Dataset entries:
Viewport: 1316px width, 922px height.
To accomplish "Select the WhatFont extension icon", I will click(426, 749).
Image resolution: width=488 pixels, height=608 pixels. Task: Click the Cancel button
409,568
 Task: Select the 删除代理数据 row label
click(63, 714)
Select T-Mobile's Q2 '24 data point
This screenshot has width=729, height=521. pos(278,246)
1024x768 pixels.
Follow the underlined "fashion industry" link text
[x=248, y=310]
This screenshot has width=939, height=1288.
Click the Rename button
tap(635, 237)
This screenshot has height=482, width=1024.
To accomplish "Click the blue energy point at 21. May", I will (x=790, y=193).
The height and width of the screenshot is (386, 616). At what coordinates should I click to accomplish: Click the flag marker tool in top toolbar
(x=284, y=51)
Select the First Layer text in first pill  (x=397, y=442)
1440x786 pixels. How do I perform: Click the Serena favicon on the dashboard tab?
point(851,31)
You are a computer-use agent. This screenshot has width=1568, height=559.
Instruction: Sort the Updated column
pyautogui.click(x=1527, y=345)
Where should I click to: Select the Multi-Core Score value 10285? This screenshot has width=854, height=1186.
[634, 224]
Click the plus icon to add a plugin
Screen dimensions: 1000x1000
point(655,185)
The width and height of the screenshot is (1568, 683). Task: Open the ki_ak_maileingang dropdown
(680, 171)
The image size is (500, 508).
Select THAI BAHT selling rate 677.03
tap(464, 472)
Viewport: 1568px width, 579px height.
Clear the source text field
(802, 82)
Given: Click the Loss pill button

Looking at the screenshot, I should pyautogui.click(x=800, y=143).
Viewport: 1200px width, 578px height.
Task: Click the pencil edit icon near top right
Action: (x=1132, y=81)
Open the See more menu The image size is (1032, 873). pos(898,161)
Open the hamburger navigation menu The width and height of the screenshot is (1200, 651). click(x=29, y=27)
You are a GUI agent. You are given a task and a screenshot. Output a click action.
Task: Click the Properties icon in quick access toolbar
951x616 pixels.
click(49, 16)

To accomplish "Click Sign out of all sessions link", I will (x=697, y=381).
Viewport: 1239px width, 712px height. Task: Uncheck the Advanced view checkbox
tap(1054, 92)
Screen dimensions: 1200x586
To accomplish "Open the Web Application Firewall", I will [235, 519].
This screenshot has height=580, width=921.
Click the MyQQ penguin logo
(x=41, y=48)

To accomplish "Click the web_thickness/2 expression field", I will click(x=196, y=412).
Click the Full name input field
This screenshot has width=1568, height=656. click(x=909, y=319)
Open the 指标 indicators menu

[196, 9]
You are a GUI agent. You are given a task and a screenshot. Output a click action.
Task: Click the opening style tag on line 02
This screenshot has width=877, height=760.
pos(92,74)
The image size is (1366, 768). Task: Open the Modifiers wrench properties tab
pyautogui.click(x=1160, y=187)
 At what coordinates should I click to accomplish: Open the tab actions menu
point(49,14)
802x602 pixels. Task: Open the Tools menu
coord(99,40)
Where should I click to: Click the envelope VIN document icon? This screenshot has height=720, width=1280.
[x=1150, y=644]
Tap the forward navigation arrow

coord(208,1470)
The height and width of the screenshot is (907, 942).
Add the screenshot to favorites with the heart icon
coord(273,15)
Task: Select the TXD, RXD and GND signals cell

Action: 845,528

- **Activity**
Give back the data above exactly, so that every line matches.

- **Reply**
Viewport: 1316px width, 922px height.
To accomplish "Select the WhatFont extension icon", I will click(426, 749).
Image resolution: width=488 pixels, height=608 pixels. Task: Click the Cancel button
409,568
 Task: Select the 删除代理数据 row label
click(63, 714)
Select T-Mobile's Q2 '24 data point
This screenshot has width=729, height=521. pos(278,246)
1024x768 pixels.
Follow the underlined "fashion industry" link text
[x=248, y=310]
This screenshot has width=939, height=1288.
Click the Rename button
tap(635, 237)
This screenshot has height=482, width=1024.
To accomplish "Click the blue energy point at 21. May", I will (x=790, y=193).
The height and width of the screenshot is (386, 616). At what coordinates should I click to accomplish: Click the flag marker tool in top toolbar
(x=284, y=51)
Select the First Layer text in first pill  (x=397, y=442)
1440x786 pixels. How do I perform: Click the Serena favicon on the dashboard tab?
point(851,31)
You are a computer-use agent. This screenshot has width=1568, height=559.
Instruction: Sort the Updated column
pyautogui.click(x=1527, y=345)
Where should I click to: Select the Multi-Core Score value 10285? This screenshot has width=854, height=1186.
[634, 224]
Click the plus icon to add a plugin
Screen dimensions: 1000x1000
point(655,185)
The width and height of the screenshot is (1568, 683). Task: Open the ki_ak_maileingang dropdown
(680, 171)
The image size is (500, 508).
Select THAI BAHT selling rate 677.03
tap(464, 472)
Viewport: 1568px width, 579px height.
Clear the source text field
(802, 82)
Given: Click the Loss pill button

Looking at the screenshot, I should pyautogui.click(x=800, y=143).
Viewport: 1200px width, 578px height.
Task: Click the pencil edit icon near top right
Action: (x=1132, y=81)
Open the See more menu The image size is (1032, 873). pos(898,161)
Open the hamburger navigation menu The width and height of the screenshot is (1200, 651). click(x=29, y=27)
You are a GUI agent. You are given a task and a screenshot. Output a click action.
Task: Click the Properties icon in quick access toolbar
951x616 pixels.
click(49, 16)

To accomplish "Click Sign out of all sessions link", I will (x=697, y=381).
Viewport: 1239px width, 712px height. Task: Uncheck the Advanced view checkbox
tap(1054, 92)
Screen dimensions: 1200x586
To accomplish "Open the Web Application Firewall", I will [235, 519].
This screenshot has height=580, width=921.
Click the MyQQ penguin logo
(x=41, y=48)

To accomplish "Click the web_thickness/2 expression field", I will click(x=196, y=412).
Click the Full name input field
This screenshot has width=1568, height=656. click(x=909, y=319)
Open the 指标 indicators menu

[196, 9]
You are a GUI agent. You are given a task and a screenshot. Output a click action.
Task: Click the opening style tag on line 02
This screenshot has width=877, height=760.
pos(92,74)
The image size is (1366, 768). Task: Open the Modifiers wrench properties tab
pyautogui.click(x=1160, y=187)
 At what coordinates should I click to accomplish: Open the tab actions menu
point(49,14)
802x602 pixels. Task: Open the Tools menu
coord(99,40)
Where should I click to: Click the envelope VIN document icon? This screenshot has height=720, width=1280.
[x=1150, y=644]
Tap the forward navigation arrow

coord(208,1470)
The height and width of the screenshot is (907, 942).
Add the screenshot to favorites with the heart icon
coord(273,15)
Task: Select the TXD, RXD and GND signals cell

Action: 845,528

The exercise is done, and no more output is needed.